→ **Aim of the exercise**
Where the listing below has a line with "This screenshot has height=784, width=1590.", write out exactly that line and every line after it, stopping after the line with "Task: Open Franklin".

→ **Extracted material**
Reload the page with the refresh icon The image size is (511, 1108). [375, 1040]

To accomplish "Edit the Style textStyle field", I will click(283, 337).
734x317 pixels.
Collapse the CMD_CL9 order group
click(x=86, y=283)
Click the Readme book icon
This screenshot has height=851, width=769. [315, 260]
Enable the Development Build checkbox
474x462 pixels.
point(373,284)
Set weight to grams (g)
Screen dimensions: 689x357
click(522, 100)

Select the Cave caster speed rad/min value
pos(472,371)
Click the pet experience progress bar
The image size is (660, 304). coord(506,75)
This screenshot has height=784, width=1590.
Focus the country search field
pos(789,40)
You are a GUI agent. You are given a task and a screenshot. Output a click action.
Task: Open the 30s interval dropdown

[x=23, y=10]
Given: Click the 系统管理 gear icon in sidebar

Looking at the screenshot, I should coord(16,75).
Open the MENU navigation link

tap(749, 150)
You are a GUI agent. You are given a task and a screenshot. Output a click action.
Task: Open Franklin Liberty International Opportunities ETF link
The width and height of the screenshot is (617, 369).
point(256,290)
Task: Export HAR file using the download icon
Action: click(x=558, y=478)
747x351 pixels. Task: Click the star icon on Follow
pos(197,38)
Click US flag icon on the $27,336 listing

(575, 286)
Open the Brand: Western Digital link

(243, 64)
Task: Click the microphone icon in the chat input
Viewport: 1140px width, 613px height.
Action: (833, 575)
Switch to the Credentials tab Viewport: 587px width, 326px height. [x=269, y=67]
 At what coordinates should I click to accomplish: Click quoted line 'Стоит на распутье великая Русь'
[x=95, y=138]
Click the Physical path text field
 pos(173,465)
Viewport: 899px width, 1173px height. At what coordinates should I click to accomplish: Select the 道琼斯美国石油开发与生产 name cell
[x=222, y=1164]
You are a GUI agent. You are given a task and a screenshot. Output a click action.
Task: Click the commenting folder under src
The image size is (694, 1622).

→ **Response for this exercise**
This screenshot has height=784, width=1590.
Focus the country search field
pos(789,40)
You are a GUI agent. You are given a task and a screenshot. Output a click action.
Task: Open the 30s interval dropdown

[x=23, y=10]
Given: Click the 系统管理 gear icon in sidebar

Looking at the screenshot, I should coord(16,75).
Open the MENU navigation link

tap(749, 150)
You are a GUI agent. You are given a task and a screenshot. Output a click action.
Task: Open Franklin Liberty International Opportunities ETF link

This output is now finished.